While hits from behind are relatively rare, they result in a surprising percentage of the deaths of people biking in America, according to a study by the League of American Bicyclists. There’s a perfectly rational reason people don’t feel comfortable biking in mixed traffic: You sadly can’t trust 100 percent of people driving to see you and avoid a collision. To a person killed, it doesn’t really matter if the person was drunk or just not paying attention. This type of collision is one big reason the League is urging communities across the country to build more protected bike lanes like the one slated for NE 65th Street.

But even the idea of including a NE 65th Street protected bike lane in the city’s 20-year Bicycle Master Plan drew intense opposition from some residents in the area, who in 2013 got the city to delay the entire master plan process to study the options further. In the end, the city removed bike lanes from a section east of 20th Ave NE, but kept the bike lane in the wider and busier section between Ravenna Boulevard and 20th.

Tony Provine (current candidate for City Council’s District 4) was one of the people who lead the surprisingly organized opposition as President of the Ravanna-Bryant Community Association. He authored a letter (PDF) opposing protected bike lanes anywhere on NE 65th, citing “a high volume of vehicle traffic” (65th is not exceptionally busy compared to other east-west arterials like NE 75th Street, which is working better after safety changes there) and possible loss of car parking (though no specific street redesign plan yet exists) as reasons:

NE 65th Street is the wrong site for a cycle track because: it has a heavy volume of vehicle traffic; incorporates numerous bus routes with frequent stops and strong ridership; serves as an established and busy commercial transit route; and has over 100 businesses that are located along that street. In addition to being too narrow to accommodate both cycle tracks and more than one lane of traffic in each direction for most of its length, NE 65th would be required to eliminate parking, negatively impacting businesses and the community.

None of these doomsday scenarios — whether real or imaginary — are as terrible as a friend, neighbor or father dying in an avoidable traffic collision.
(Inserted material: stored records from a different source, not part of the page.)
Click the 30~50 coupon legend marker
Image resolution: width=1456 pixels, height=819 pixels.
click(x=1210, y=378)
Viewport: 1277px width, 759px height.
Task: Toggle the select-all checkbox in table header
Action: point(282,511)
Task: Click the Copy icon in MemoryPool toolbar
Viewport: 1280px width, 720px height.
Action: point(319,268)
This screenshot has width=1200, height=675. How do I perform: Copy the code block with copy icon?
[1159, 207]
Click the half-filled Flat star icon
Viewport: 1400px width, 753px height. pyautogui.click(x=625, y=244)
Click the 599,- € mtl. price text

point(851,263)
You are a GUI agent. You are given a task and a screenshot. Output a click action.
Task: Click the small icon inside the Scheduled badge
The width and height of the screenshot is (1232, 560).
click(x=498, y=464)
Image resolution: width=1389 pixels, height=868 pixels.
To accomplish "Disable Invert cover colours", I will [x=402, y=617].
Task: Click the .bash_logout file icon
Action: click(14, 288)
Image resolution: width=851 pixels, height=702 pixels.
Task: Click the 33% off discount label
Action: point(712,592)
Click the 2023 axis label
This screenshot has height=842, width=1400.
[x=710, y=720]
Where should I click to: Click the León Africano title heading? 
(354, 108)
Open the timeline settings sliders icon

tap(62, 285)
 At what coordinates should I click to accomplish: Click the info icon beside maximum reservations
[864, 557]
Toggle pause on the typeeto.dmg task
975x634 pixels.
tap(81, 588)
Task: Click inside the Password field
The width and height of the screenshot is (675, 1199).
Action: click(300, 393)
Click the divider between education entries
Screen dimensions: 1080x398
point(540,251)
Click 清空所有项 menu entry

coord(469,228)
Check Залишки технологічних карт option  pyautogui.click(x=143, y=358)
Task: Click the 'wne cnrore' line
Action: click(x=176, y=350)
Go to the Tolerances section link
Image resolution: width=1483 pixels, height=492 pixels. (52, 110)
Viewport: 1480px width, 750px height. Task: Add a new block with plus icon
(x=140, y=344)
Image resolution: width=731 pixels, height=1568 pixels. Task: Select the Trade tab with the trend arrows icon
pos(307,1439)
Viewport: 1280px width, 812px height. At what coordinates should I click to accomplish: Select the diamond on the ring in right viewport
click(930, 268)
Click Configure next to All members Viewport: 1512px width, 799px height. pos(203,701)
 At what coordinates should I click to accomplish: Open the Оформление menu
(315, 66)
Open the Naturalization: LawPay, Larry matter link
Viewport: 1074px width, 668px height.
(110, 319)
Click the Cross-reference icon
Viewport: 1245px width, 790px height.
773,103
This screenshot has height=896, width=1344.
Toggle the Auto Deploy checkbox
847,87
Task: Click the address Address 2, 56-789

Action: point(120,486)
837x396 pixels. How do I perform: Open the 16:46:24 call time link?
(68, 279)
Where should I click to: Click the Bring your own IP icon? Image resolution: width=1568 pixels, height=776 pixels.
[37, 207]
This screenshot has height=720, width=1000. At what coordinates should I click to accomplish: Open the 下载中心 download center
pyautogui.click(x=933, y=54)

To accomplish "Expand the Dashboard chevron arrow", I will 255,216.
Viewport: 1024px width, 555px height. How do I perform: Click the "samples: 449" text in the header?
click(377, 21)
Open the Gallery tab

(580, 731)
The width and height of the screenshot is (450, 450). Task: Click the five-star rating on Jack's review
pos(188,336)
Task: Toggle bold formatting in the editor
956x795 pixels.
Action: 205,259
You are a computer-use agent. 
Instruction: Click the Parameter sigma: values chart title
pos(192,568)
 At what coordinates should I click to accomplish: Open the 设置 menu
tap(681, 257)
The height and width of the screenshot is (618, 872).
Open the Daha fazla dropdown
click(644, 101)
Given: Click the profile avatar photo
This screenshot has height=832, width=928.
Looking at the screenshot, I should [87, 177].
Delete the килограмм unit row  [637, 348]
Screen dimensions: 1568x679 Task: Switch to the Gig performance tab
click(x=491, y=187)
I asked Provine if Andy’s death has changed his opinion about bike lanes on NE 65th Street. It hasn’t:

Mass transit, whether bus or light rail, should receive priority because of the ability to move more people. At the same time we need to ensure that our commercial vehicles and automobiles can move efficiently. While an interconnected bicycle network is necessary and desirable, it would be safer for all bicyclists if bike lanes were located on a parallel corridor rather than on a very busy and crowded arterial. We would also avoid restricting other modes of travel and/or removing critical parking spaces that residents and businesses along a corridor rely on.

People’s lives are more important than car parking (if car parking is even removed). Though obviously Provine isn’t responsible for Andy’s death, his attitude is perfectly illustrative of the type of resistance city leaders need to break through if Seattle is ever going to take the bold action on safe streets required to achieve Vision Zero.

There’s always some other place those bicyclists can be put, just not here. If Andy had been riding on some other street, this wouldn’t have happened, right? These are convenient excuses to continue ignoring the problem and keep our streets unnecessarily dangerous.

The entire philosophy behind Vision Zero is that traffic deaths and serious injuries are preventable. But they won’t be prevented by sticking our heads in the ground. We need to take action and make changes.

NE 65th Street is not a special case. People bike there for the same reasons people drive there: It’s a direct and complete route that is lined with destinations.

And we know how to make it safer: Install bike lanes, calm speeds and improve crosswalks. Just like other dangerous streets.

We might just create a more vibrant place in the process. Study after study across the nation and the globe finds that protected bike lanes actually increase business activity, while experience with transit islands right here in Seattle shows that transit and bikes can coexist just fine. Safe, comfortable multimodal streets attract customers like crazy. That doesn’t sound so scary to me.

So no more excuses. Seattle needs to take action on NE 65th Street to make it safe and comfortable for everyone. Nothing is more important. Fears of change are imaginary. But fears of a father getting smashed to death and thrown 30 yards across the Ravenna neighborhood are extremely, heartbreakingly real.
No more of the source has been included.